I’ll start with the one that everyone is aware of: the anniversary of September 11. Even three years after the attacks, we are still feeling their impact. There are hundreds of remains from the World Trade Center that still haven’t been identified. Even more damaging than that loss, if such a thing is possible, is the loss of our naivet? as a nation. Terror was something far away, happening in countries like Israel or Yemen, or else an isolated incident like the Oklahoma City bombing, the work of a small group. With September 11, we were forced to confront the fact that there are organizations that stand against what we hold dear, who are willing to kill themselves and other innocents to make that message clear. But more and more, I wonder how long we’ll be able to hold onto that memory. There were around 30 people at this year’s vigil, down a great deal from past years. Yeah, we can say part of that was because it was a weekend, and I’ll be honest — I didn’t attend either. But is that day going to remain etched in our memories, or will it fade? Few commemorate December 7 any more, and the two attacks share a great number of parallels.
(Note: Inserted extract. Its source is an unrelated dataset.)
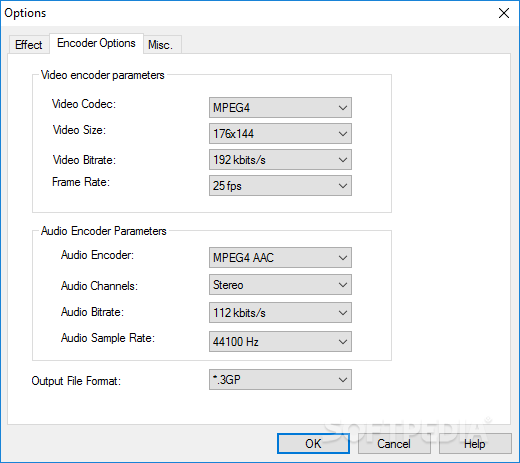Open the Output File Format dropdown
The height and width of the screenshot is (463, 520).
pyautogui.click(x=280, y=379)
The second anniversary I celebrated just reinforced that thought. Over the past week, it was the tenth anniversary of my maternal grandfather’s death. He died when I was only 11 years old, and when I try to remember him, it’s all fuzzy. There’s the little things, like the way he always ate his corn with a fork, or the time he took my sister and me to McDonald’s when we were in our PJs, or the time he let me watch The Simpsons in his room because he didn’t know my parents said that I couldn’t. And I’m reminded of him when I clean out my razor, because the smell of the whiskers is something I’ll always associate with him. But I know that there has to be so much more that I can’t remember because I never really realized then that he would be gone. To me, that’s one of the things that I regret the most, and it was only at this anniversary that I realized it.

Yesterday at church, the priest took time during his welcoming to point out a couple up front who was celebrating their 40th wedding anniversary. That’s the one where the gift is ruby, for those who keep track of such things. With around 43 percent of all new marriages ending in divorce, to make it to 40 years together is a real accomplishment. At that point, it can be hard for two people to live that long, let alone with each other. I didn’t get a chance to see them or talk to them, but I’d like to know what that meant to them. Is that 40 years together a special thing, or is each day together a gift by itself? If I have trouble remembering 10 years ago clearly, what is it like for them at 40 years?
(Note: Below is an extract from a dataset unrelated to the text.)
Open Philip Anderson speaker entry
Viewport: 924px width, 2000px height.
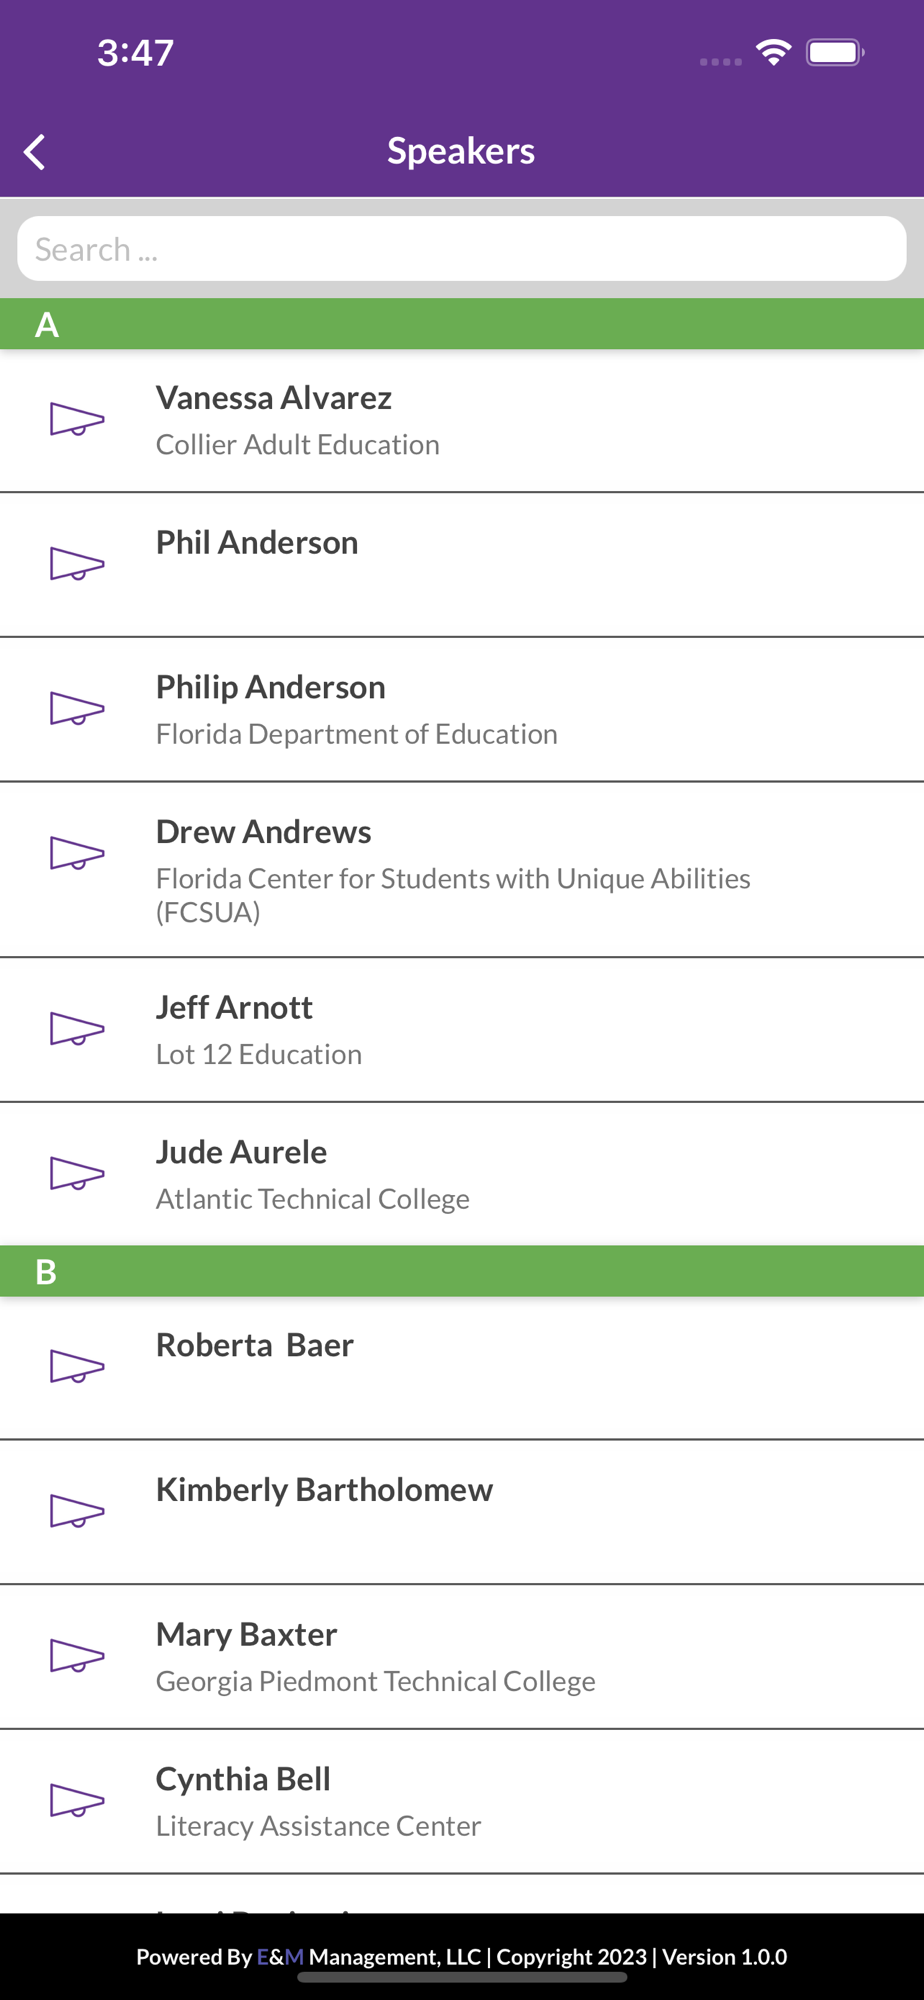pyautogui.click(x=462, y=709)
Finally, there’s one of the most simple anniversaries of all — a birthday. Though none of us can claim to remember that day, we all use it to celebrate when we came into the world. It’s a time to gather with friends and remember the good times. Thanks to, I now get notifications for all my friends’ birthdays, so I know that Sarah had her birthday the other day. Happy belated birthday, Sarah. I hope it was a good one.

And in the end, that’s the point of anniversaries. For some of them, we celebrate the happiness that the years have brought us. Others, all that can be done is pray for repose of the soul. All of them make us look back on what we have, and try to hold onto it. They are a time to reflect on the past and work to improve the future.